DIRECTIONS
Rewrite the lines below, swapping every "Screen dimensions" for "Display size" and leaving everything else as it is.

Dataset rows
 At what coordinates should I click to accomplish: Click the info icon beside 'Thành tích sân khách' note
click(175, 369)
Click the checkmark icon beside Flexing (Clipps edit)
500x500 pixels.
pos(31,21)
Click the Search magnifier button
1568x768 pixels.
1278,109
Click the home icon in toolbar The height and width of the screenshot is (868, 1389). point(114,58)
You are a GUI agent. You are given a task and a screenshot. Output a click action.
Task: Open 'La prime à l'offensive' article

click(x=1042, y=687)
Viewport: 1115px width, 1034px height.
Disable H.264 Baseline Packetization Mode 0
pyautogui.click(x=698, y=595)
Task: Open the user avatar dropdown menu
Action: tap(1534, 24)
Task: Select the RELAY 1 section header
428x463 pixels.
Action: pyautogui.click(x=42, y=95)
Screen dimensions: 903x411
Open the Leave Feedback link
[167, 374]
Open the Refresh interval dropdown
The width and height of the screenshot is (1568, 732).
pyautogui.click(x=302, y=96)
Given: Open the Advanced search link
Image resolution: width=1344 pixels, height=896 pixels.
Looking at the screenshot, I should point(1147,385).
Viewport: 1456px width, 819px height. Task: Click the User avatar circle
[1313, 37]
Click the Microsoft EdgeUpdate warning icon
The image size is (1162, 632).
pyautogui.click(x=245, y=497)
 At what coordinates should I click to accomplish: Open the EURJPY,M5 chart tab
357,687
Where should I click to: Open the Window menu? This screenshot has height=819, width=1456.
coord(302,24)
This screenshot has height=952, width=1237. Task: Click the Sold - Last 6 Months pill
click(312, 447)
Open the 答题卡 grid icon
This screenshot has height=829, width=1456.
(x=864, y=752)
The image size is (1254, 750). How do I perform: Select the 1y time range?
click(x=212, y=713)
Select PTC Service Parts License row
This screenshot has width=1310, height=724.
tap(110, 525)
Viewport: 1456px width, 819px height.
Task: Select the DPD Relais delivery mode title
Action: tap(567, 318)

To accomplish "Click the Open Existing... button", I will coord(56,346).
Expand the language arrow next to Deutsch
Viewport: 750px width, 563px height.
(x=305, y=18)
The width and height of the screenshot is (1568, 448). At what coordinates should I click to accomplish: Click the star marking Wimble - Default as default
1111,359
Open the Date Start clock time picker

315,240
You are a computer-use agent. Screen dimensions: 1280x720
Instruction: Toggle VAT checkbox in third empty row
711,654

ANSWER TO THE TASK
 At what coordinates should I click to accomplish: Click the info icon beside 'Thành tích sân khách' note
click(175, 369)
Click the checkmark icon beside Flexing (Clipps edit)
500x500 pixels.
pos(31,21)
Click the Search magnifier button
1568x768 pixels.
1278,109
Click the home icon in toolbar The height and width of the screenshot is (868, 1389). point(114,58)
You are a GUI agent. You are given a task and a screenshot. Output a click action.
Task: Open 'La prime à l'offensive' article

click(x=1042, y=687)
Viewport: 1115px width, 1034px height.
Disable H.264 Baseline Packetization Mode 0
pyautogui.click(x=698, y=595)
Task: Open the user avatar dropdown menu
Action: tap(1534, 24)
Task: Select the RELAY 1 section header
428x463 pixels.
Action: pyautogui.click(x=42, y=95)
Display size: 903x411
Open the Leave Feedback link
[167, 374]
Open the Refresh interval dropdown
The width and height of the screenshot is (1568, 732).
pyautogui.click(x=302, y=96)
Given: Open the Advanced search link
Image resolution: width=1344 pixels, height=896 pixels.
Looking at the screenshot, I should point(1147,385).
Viewport: 1456px width, 819px height. Task: Click the User avatar circle
[1313, 37]
Click the Microsoft EdgeUpdate warning icon
The image size is (1162, 632).
pyautogui.click(x=245, y=497)
 At what coordinates should I click to accomplish: Open the EURJPY,M5 chart tab
357,687
Where should I click to: Open the Window menu? This screenshot has height=819, width=1456.
coord(302,24)
This screenshot has height=952, width=1237. Task: Click the Sold - Last 6 Months pill
click(312, 447)
Open the 答题卡 grid icon
This screenshot has height=829, width=1456.
(x=864, y=752)
The image size is (1254, 750). How do I perform: Select the 1y time range?
click(x=212, y=713)
Select PTC Service Parts License row
This screenshot has width=1310, height=724.
tap(110, 525)
Viewport: 1456px width, 819px height.
Task: Select the DPD Relais delivery mode title
Action: tap(567, 318)

To accomplish "Click the Open Existing... button", I will coord(56,346).
Expand the language arrow next to Deutsch
Viewport: 750px width, 563px height.
(x=305, y=18)
The width and height of the screenshot is (1568, 448). At what coordinates should I click to accomplish: Click the star marking Wimble - Default as default
1111,359
Open the Date Start clock time picker

315,240
You are a computer-use agent. Display size: 1280x720
Instruction: Toggle VAT checkbox in third empty row
711,654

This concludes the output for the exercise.